- Problem details
Please count the lines in the material below that contain the word "table" and reply with the number alone.

○ ○ ○ ○

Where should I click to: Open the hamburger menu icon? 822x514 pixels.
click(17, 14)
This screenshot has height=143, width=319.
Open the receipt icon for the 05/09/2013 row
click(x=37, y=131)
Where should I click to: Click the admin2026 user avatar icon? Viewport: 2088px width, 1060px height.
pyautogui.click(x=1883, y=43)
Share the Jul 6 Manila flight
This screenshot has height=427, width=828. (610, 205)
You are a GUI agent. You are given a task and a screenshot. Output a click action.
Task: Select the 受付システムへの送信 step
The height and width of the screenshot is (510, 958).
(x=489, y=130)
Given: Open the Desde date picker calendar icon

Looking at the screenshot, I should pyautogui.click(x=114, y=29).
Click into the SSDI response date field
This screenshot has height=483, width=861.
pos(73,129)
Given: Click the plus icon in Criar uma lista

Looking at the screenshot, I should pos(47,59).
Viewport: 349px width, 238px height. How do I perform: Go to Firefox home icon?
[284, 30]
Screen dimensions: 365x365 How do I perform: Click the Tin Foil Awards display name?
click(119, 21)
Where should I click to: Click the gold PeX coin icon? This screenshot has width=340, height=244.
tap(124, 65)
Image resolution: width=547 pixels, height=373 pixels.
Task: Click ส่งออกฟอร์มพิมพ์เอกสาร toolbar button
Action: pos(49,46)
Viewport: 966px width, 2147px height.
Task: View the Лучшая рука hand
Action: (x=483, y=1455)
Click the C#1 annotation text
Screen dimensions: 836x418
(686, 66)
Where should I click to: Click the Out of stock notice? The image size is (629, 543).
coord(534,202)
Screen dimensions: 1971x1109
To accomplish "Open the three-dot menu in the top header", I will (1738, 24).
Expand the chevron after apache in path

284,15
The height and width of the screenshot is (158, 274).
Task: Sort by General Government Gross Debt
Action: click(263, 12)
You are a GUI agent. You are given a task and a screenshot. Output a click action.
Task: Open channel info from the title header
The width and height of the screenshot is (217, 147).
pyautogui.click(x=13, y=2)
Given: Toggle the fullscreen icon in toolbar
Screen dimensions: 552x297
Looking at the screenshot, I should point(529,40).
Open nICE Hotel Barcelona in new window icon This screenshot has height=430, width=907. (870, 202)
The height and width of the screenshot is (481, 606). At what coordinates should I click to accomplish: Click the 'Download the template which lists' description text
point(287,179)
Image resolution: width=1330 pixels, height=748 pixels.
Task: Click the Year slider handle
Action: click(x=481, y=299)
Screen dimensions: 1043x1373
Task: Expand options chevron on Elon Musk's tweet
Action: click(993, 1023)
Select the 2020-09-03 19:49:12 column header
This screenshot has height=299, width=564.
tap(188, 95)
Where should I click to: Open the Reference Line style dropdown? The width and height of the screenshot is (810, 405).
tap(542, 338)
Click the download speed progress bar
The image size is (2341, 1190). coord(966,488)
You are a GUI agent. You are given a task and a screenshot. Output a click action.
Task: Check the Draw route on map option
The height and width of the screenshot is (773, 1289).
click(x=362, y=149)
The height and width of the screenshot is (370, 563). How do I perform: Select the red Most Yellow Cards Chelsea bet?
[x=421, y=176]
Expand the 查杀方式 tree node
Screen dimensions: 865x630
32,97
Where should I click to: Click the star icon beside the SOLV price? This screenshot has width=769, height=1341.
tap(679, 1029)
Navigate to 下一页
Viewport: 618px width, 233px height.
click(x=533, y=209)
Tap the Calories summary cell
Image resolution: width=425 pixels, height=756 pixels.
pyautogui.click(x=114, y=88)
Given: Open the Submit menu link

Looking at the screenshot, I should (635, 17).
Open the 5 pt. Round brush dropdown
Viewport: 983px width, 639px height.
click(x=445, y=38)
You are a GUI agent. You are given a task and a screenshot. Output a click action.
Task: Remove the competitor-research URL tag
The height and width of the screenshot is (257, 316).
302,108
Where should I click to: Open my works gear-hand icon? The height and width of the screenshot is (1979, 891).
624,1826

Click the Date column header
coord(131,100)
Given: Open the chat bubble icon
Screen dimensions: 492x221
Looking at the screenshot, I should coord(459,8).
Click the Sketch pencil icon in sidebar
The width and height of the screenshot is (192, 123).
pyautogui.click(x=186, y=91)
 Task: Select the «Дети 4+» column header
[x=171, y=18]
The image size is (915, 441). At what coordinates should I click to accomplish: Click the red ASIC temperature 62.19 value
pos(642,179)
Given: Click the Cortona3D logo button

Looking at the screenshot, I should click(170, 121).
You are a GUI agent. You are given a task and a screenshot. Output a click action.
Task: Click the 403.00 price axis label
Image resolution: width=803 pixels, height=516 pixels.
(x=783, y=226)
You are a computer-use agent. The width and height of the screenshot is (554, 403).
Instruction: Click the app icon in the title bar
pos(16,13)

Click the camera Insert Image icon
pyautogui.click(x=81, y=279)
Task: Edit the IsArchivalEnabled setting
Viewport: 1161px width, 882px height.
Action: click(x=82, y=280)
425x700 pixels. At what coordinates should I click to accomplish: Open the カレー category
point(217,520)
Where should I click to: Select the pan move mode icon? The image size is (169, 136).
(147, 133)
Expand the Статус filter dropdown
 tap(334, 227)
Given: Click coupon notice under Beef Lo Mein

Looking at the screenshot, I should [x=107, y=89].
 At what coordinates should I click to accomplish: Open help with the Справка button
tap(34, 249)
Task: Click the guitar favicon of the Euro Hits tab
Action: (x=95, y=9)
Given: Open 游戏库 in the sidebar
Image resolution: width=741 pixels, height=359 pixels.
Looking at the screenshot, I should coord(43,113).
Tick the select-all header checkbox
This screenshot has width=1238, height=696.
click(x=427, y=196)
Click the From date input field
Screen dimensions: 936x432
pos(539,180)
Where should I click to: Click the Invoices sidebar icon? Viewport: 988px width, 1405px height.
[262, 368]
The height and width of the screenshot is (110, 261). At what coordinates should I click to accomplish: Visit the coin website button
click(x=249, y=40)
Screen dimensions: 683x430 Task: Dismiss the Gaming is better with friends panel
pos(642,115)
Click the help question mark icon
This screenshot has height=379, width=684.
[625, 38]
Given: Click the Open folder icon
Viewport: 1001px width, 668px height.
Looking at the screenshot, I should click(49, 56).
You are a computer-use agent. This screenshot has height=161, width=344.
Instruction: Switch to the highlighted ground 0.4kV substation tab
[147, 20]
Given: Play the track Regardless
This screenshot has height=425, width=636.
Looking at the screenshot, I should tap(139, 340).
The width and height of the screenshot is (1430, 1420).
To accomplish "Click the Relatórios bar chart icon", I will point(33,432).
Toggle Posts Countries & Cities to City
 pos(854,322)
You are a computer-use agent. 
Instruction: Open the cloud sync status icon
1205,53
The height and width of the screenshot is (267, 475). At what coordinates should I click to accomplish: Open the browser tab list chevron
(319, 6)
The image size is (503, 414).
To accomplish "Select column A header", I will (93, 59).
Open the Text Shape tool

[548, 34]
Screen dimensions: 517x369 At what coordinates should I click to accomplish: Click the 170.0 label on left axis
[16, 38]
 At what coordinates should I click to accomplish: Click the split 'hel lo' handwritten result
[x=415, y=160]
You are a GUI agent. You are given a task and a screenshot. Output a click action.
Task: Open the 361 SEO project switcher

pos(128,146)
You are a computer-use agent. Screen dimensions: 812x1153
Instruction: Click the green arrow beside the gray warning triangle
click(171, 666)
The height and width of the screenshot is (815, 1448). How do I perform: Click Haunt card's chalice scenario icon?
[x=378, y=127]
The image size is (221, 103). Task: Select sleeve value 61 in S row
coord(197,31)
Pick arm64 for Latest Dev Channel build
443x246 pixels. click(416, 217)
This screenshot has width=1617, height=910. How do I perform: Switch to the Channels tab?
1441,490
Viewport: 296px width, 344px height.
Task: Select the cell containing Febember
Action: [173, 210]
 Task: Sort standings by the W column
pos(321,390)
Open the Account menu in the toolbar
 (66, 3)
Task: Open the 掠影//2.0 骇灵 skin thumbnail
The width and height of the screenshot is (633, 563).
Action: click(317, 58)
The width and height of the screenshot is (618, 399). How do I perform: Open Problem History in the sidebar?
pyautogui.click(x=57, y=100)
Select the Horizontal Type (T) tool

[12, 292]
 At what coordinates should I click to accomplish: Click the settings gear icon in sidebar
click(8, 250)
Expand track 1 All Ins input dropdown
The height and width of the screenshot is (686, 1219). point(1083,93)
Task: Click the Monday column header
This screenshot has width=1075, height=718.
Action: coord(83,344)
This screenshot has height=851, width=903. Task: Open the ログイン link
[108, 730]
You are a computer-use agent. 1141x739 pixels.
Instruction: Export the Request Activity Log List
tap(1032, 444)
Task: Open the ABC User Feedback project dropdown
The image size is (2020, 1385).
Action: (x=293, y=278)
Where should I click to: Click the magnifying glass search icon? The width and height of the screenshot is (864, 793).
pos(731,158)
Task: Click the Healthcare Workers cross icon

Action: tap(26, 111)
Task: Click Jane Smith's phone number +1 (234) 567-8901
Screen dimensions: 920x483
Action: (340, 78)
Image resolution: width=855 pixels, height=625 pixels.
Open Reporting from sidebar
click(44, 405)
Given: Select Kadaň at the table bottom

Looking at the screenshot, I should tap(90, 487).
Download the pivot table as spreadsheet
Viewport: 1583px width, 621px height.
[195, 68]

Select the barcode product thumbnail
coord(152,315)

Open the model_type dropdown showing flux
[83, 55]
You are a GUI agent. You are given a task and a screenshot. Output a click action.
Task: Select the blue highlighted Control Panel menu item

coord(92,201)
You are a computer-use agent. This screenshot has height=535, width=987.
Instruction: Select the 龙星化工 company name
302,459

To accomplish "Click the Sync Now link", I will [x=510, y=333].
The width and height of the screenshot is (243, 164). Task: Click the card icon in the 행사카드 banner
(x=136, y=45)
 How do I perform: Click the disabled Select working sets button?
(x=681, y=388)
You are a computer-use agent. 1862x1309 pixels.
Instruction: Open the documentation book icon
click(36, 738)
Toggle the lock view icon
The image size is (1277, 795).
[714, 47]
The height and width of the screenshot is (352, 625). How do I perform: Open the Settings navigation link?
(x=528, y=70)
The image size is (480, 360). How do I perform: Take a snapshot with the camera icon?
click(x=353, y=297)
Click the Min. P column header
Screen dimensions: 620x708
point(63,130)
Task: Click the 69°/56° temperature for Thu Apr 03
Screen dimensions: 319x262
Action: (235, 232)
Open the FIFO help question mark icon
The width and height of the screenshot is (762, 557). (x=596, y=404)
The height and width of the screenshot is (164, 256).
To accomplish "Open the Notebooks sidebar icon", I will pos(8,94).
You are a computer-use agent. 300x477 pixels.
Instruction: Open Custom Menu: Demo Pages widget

○ ○ ○ ○

- The answer
2